** Information supplied follows **

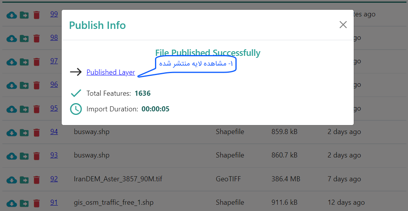Download busway.shp with ID 94
The image size is (408, 211).
click(12, 133)
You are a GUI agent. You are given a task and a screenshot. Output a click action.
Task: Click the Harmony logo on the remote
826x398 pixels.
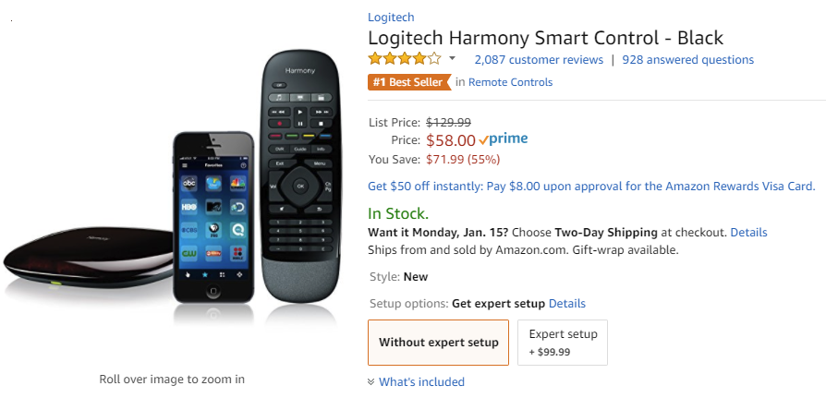(298, 70)
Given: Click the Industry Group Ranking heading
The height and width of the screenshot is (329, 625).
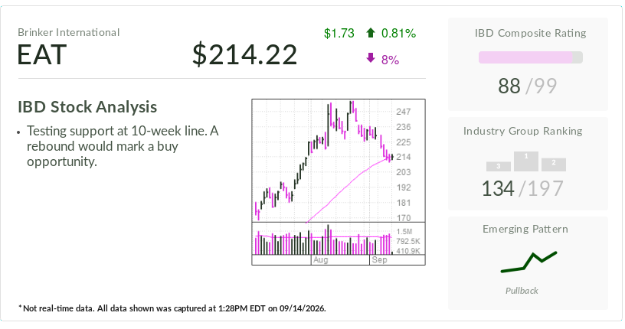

** End of Information supplied **

-- What you need to do --
Leave out the pictures, then reproduce exactly the run of lines from the one that contains "You are a GUI" to the final line of the listing above.

-- Result of the exercise --
You are a GUI agent. You are given a task and a screenshot. Output a click action.
Task: Click the Harmony logo on the remote
826x398 pixels.
(298, 70)
Given: Click the Industry Group Ranking heading
The height and width of the screenshot is (329, 625).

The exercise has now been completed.